(The records)

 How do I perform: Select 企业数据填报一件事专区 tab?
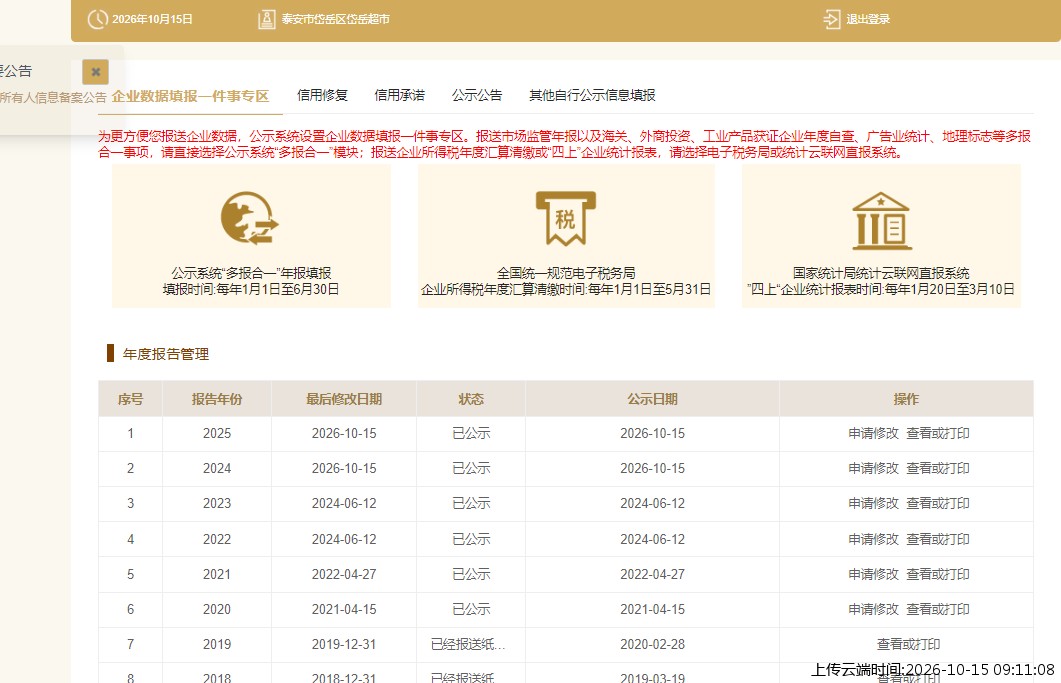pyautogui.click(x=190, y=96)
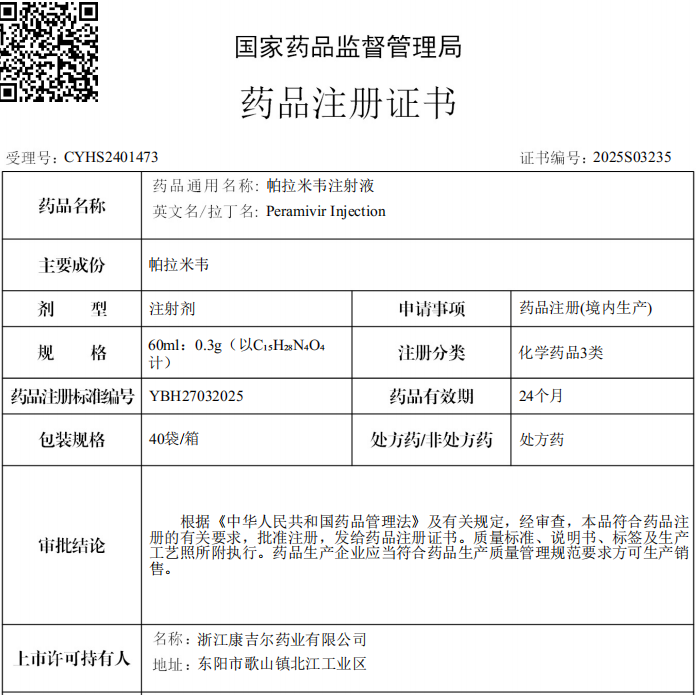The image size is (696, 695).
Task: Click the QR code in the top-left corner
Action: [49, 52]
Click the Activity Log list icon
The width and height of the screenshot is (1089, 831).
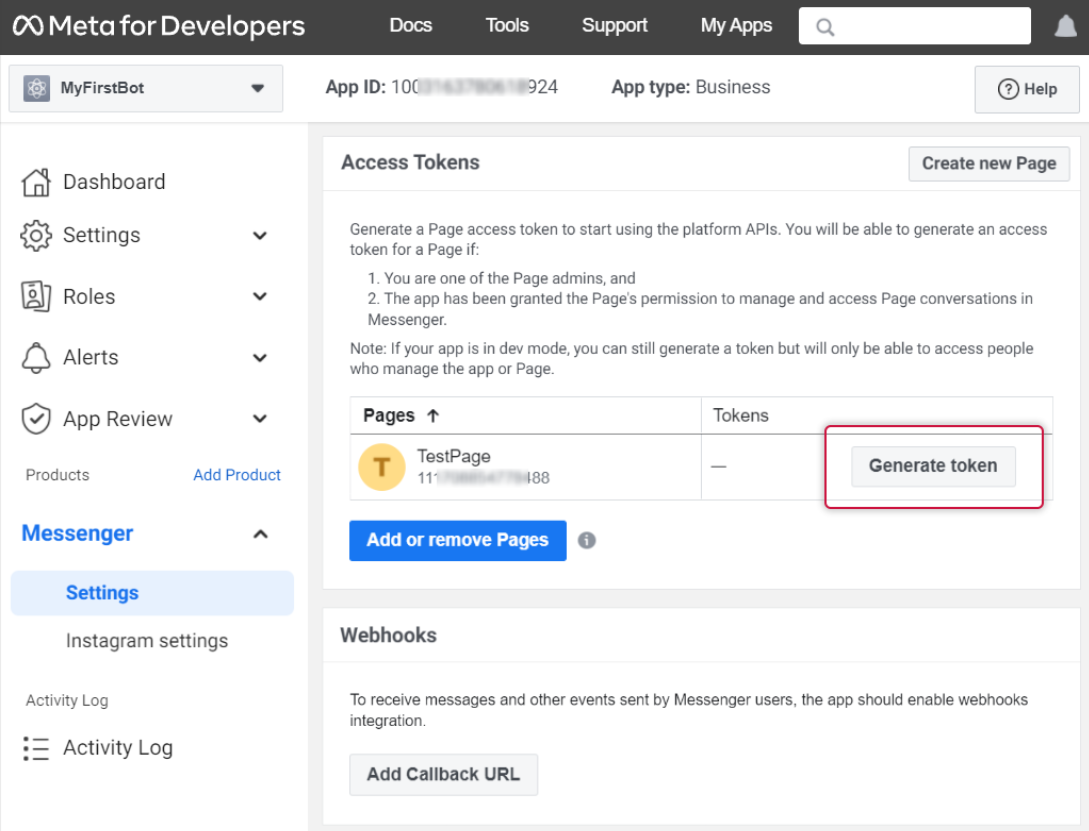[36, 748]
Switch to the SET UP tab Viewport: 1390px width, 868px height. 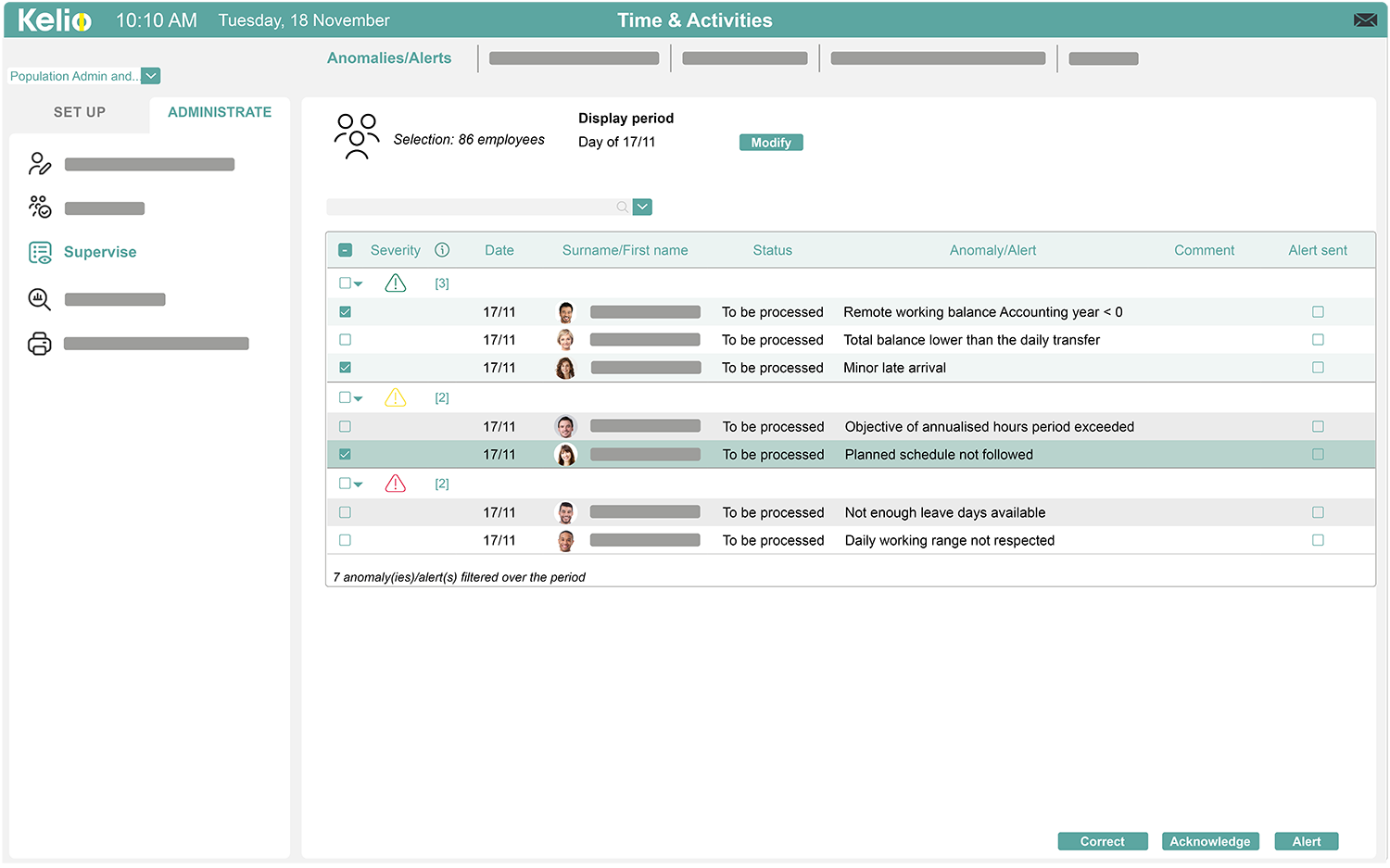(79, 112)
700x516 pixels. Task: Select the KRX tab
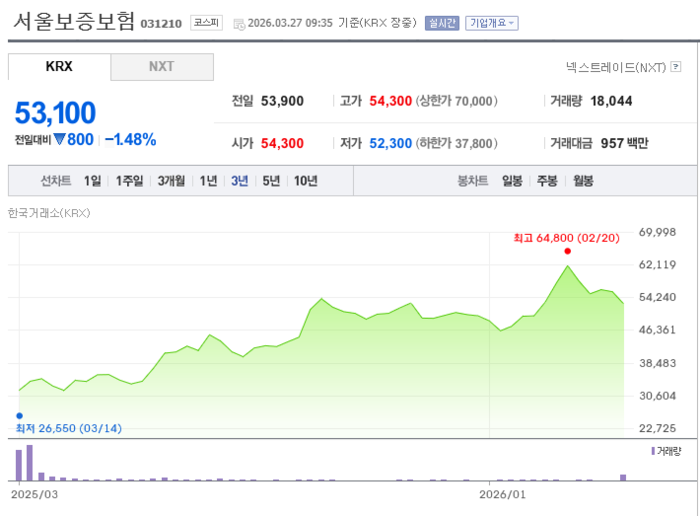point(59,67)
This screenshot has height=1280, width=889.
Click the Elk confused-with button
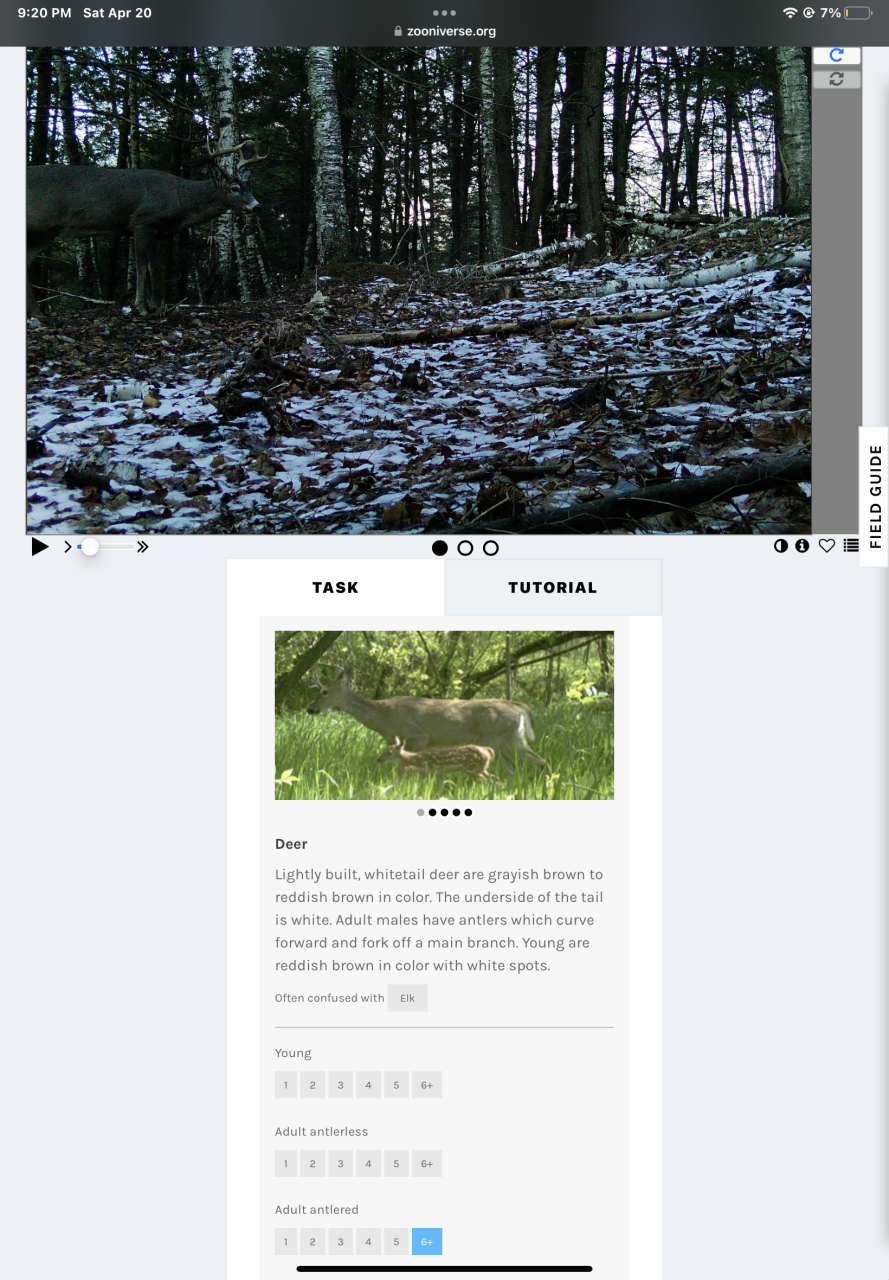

(End The records)

**Task to complete**: Lines starting at the one with "This screenshot has height=1280, width=889." and ending at the last line of the entries above must be restated word for word, with pictures omitted.

**Answer for the task**:
This screenshot has height=1280, width=889.
Click the Elk confused-with button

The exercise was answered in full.